Sake Blok wrote:
On Mon, Mar 12, 2007 at 09:59:58PM +0100, Julian Fielding wrote:
Jeff Morriss wrote:
Normally I'd see the use in not changing semantics for a field, but I
don't think the current semantics make any sense at all so I can't
imagine it is being used [therefor it's OK to change it].
It makes no sense in a display filter, but it is useful in a colour filter
or in Edit > Find Packet > By Display filter.
I often use a colour filter to highlight frames with frame.time_delta>x,
where x is something small. Of course it's only meaningful if the
displayed frames are all related in some logical way, but that often
applies because I've used capture or display filters to get such a
display.
I don't mind a name change, but don't want to lose the present
functionality.
That's an interesting use--hadn't thought of that. Glad I asked! :-)
[...]
I did however start to look into the code to see how I could implement
the extra field.

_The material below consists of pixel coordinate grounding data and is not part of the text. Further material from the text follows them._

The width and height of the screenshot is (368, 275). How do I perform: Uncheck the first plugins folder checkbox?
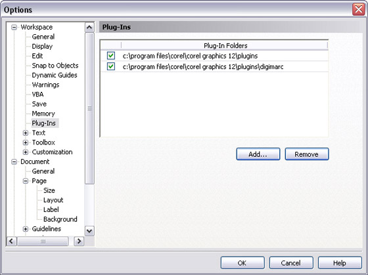111,56
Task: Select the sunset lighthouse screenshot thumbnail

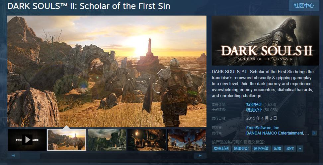Action: click(67, 140)
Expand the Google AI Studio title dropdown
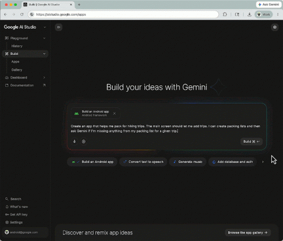The height and width of the screenshot is (241, 283). [44, 27]
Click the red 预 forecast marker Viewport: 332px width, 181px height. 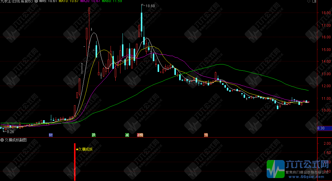[x=206, y=135]
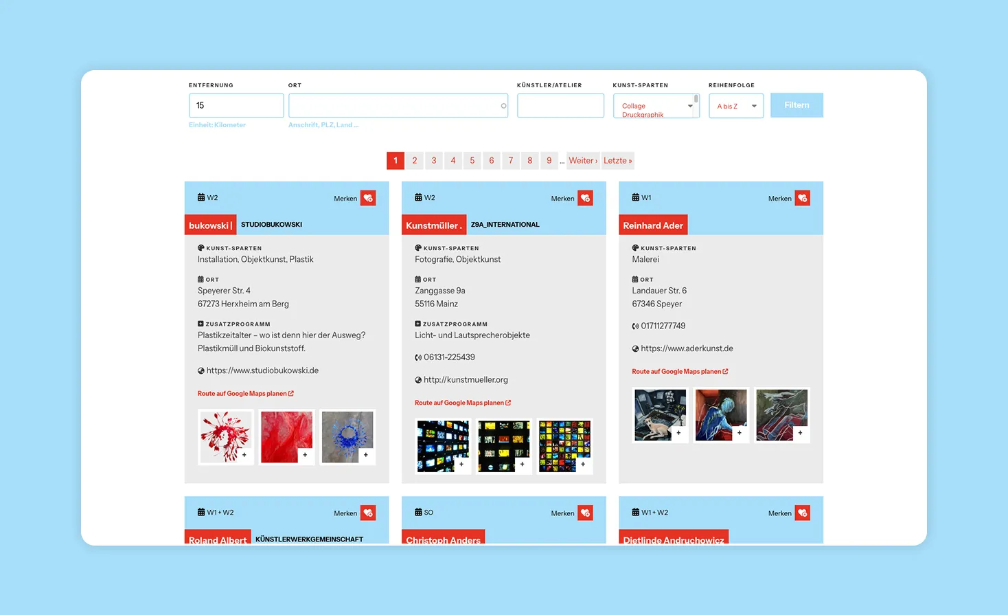The width and height of the screenshot is (1008, 615).
Task: Enlarge red splatter artwork plus icon
Action: (x=244, y=455)
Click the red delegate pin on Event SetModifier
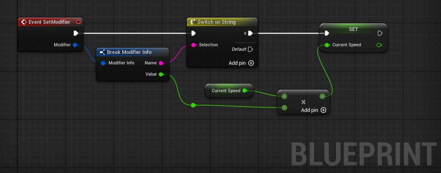This screenshot has width=441, height=173. (78, 22)
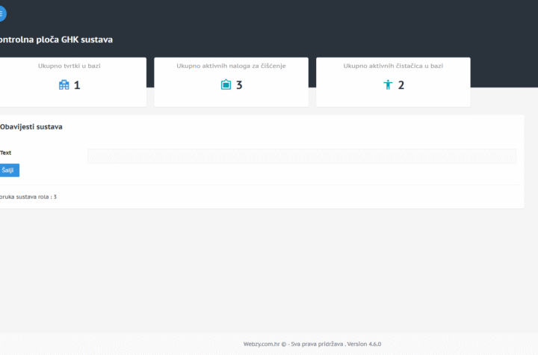Viewport: 538px width, 355px height.
Task: Click the 'Kontrolna ploča GHK sustava' page title
Action: pos(57,40)
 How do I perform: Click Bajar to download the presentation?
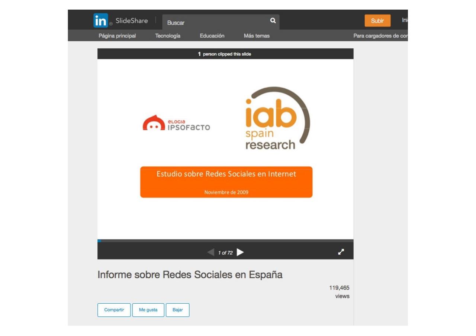(178, 310)
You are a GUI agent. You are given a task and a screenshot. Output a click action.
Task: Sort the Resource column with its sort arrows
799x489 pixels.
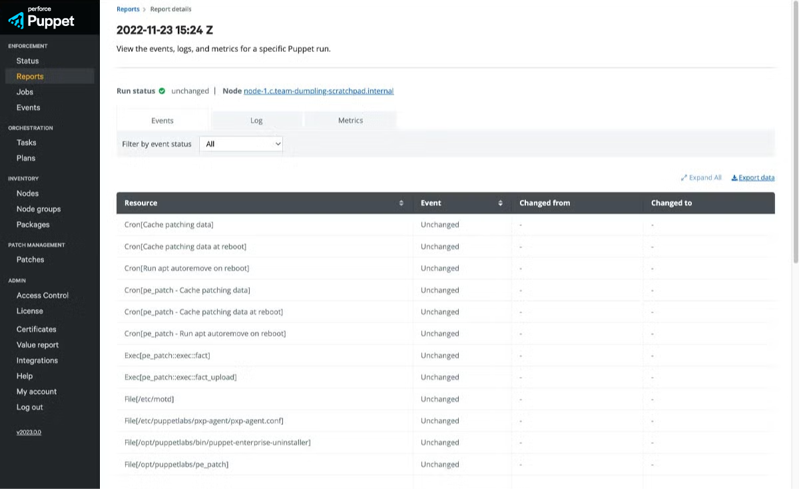[x=401, y=203]
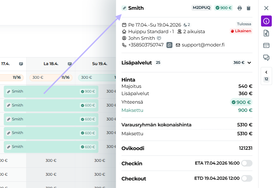Collapse sidebar using the left chevron above 12
The image size is (274, 188).
pos(266,72)
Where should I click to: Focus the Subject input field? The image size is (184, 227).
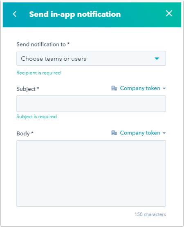[x=91, y=104]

I realise that I need to start to understand how
wireshark actually handles frames. Some fields are filled by the
dissector and some fields are filled while looping through the
packets it seems. It will take me some time to understand how this
works and where the field must be generated. Any help on this is
more than welcome.
Look for where "del_ts" is set in "file.c" (Wireshark) and "tshark.c"
(tshark). You'll need a new timestamp in the frame data structure.
Then in packet-frame.c you'll need to put this new timestamp in a new
frame header field, similar to the current field.